19. A Method as claimed in claim 9, wherein peptide mass fingerprinting is performed, for determining the presence or concentration of the selected protein.

20. A Method according to claim 9, wherein the expression of the gene coding for the selected protein is determined by means of a PCR.

21. A Kit for the use in qualifying the c-myc activity in a subject suffering from or being susceptible to cancer or dysplasia comprising at least one standard indicative of the level of a protein according to claim 1 in the liver, or of the level of a protein according to claim 3 in a serum sample, of normal individuals or in the liver or serum of individuals having liver cell dysplasia or HCC associated with increased c-myc activity and optionally at least one antibody according to claim 1, and optionally at least one primer pair for determining the mRNA coding for the protein, and instructions for the use of the kit.

22-23. (canceled)

24. A composition for diagnosing or treatment monitoring of dysplasia or cancer, associated with increased c-myc activity in a patient, comprising an effective amount of at least one biomarker selected from the group according to claim 22, or comprising at least one antibody directed against said at least one biomarker associated with increased c-myc activity in a patient.

25-27. (canceled)

28. A method of qualifying the c-myc activity in a patient suffering or being susceptible to cancer or for classifying a patient suffering from or being susceptible to HCC, comprising determining in a body fluid sample of a subject suffering from or being susceptible to cancer at least one biomarker selected from the first group according to claim 1 and/or and optionally at least one biomarker selected from the second group according to claim 1, wherein the body fluid level of the at least one biomarker of said first group being significantly higher, the body fluid level of the at least one biomarker of said second group being significantly lower, or both, than the level of said biomarker(s) in the body fluid of subjects without cancer associated with increased activity of c-myc is indicative of induced c-myc activity in the subject.

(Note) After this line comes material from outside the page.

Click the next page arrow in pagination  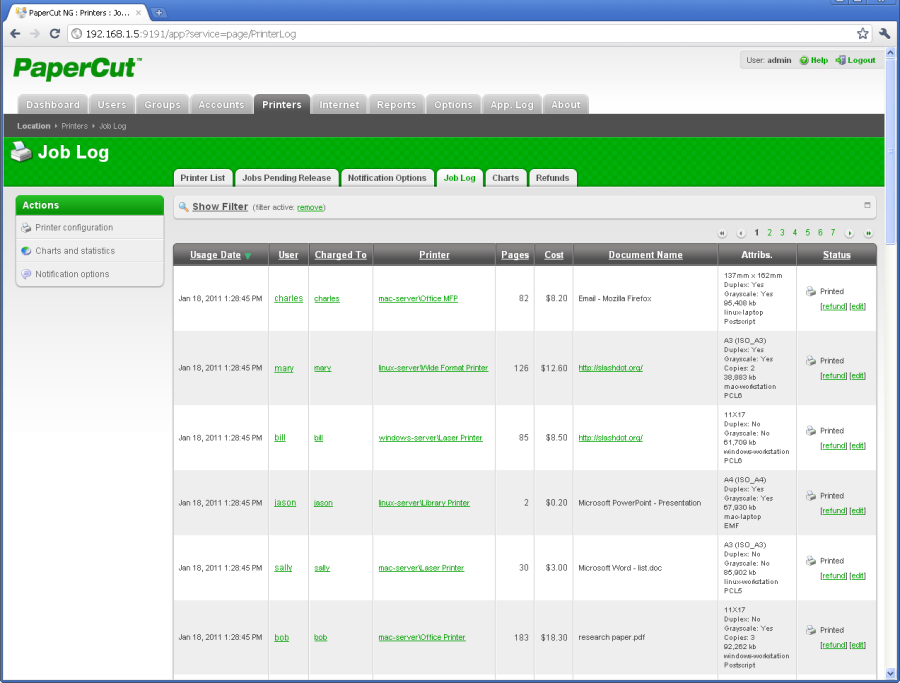click(849, 233)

29. A Method as claimed in claim 28 for predicting the response of a cancer patient to a method of treating cancer comprising administering a c-myc activity modulator, wherein the body fluid level of the at least one biomarker of said first group being significantly higher, the body fluid level of the at least one biomarker of said second group being significantly lower, or both, than the level of said biomarker(s) in the body fluid of subjects without cancer associated with increased activity of c-myc is indicative that the subject will respond therapeutically to a method of treating cancer comprising administering a c-myc activity modulator.

30. A Method as claimed in claim 28 for monitoring the therapeutic response of a cancer patient to a method of treating cancer comprising administering an c-myc activity modulator, wherein the body fluid level of the at least one biomarker of said first group before and after the treatment, the body fluid level of the at least one biomarker of said second group before and after the treatment is determined, or both, and a significant decrease of said body fluid level(s) of the at least one biomarker of said first group, a significant increase of said body fluid level(s) of the at least one biomarker of said second group after the treatment, or both, is indicative that the subject therapeutically responds to the administration of the c-myc activity modulator.

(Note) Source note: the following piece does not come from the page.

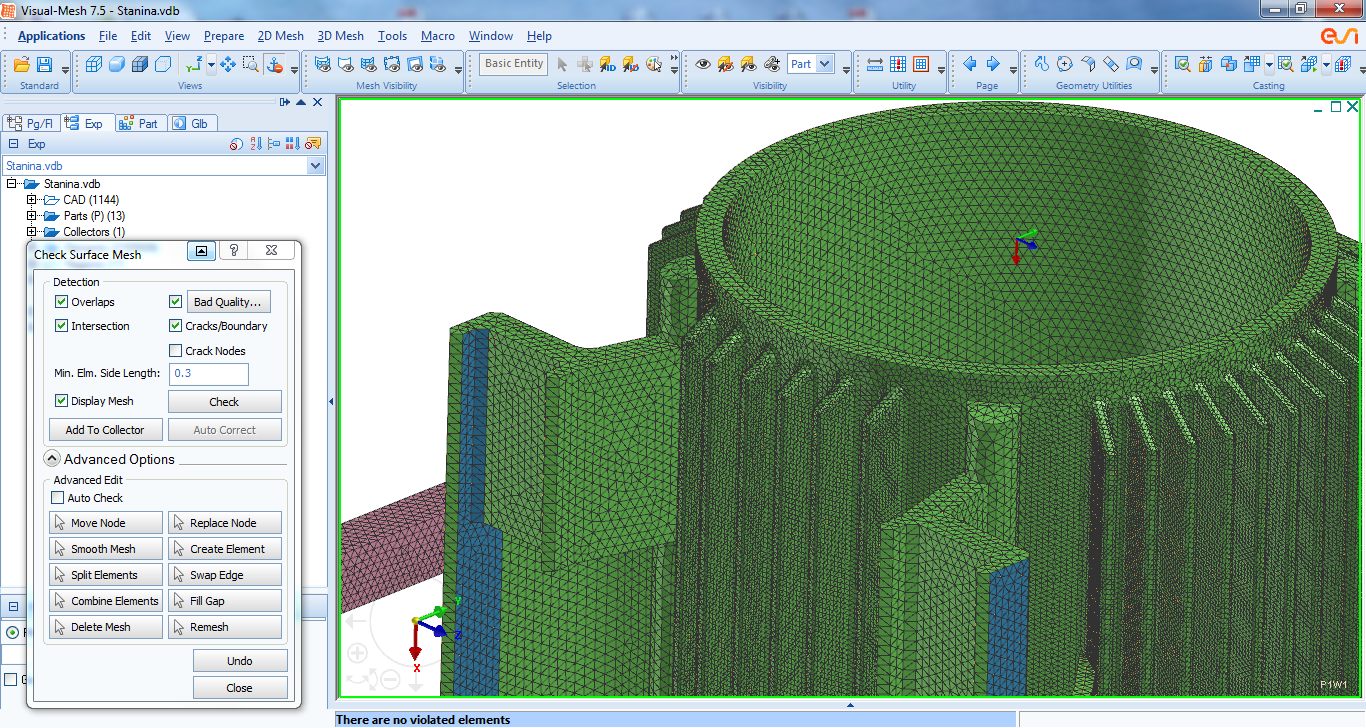Screen dimensions: 1366x728
Task: Select the wireframe view cube icon
Action: click(x=94, y=65)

31. A method to screen for and to identify drugs against cancer associated with an increased c-myc activity comprising determining in a body fluid sample of a transgenic cancer mouse being treated with a compound to be at least one biomarker selected from the first group according to at least one biomarker selected from the second group according to claim 1, or both, wherein the body fluid level of the at least one biomarker of said first group being significantly lower the body fluid level of the at least one biomarker of said second group being significantly higher, or both, than the level of said biomarker(s) in the body fluid of an untreated transgenic cancer mouse is indicative of the therapeutic effect of said compound as a c-myc activity modulator.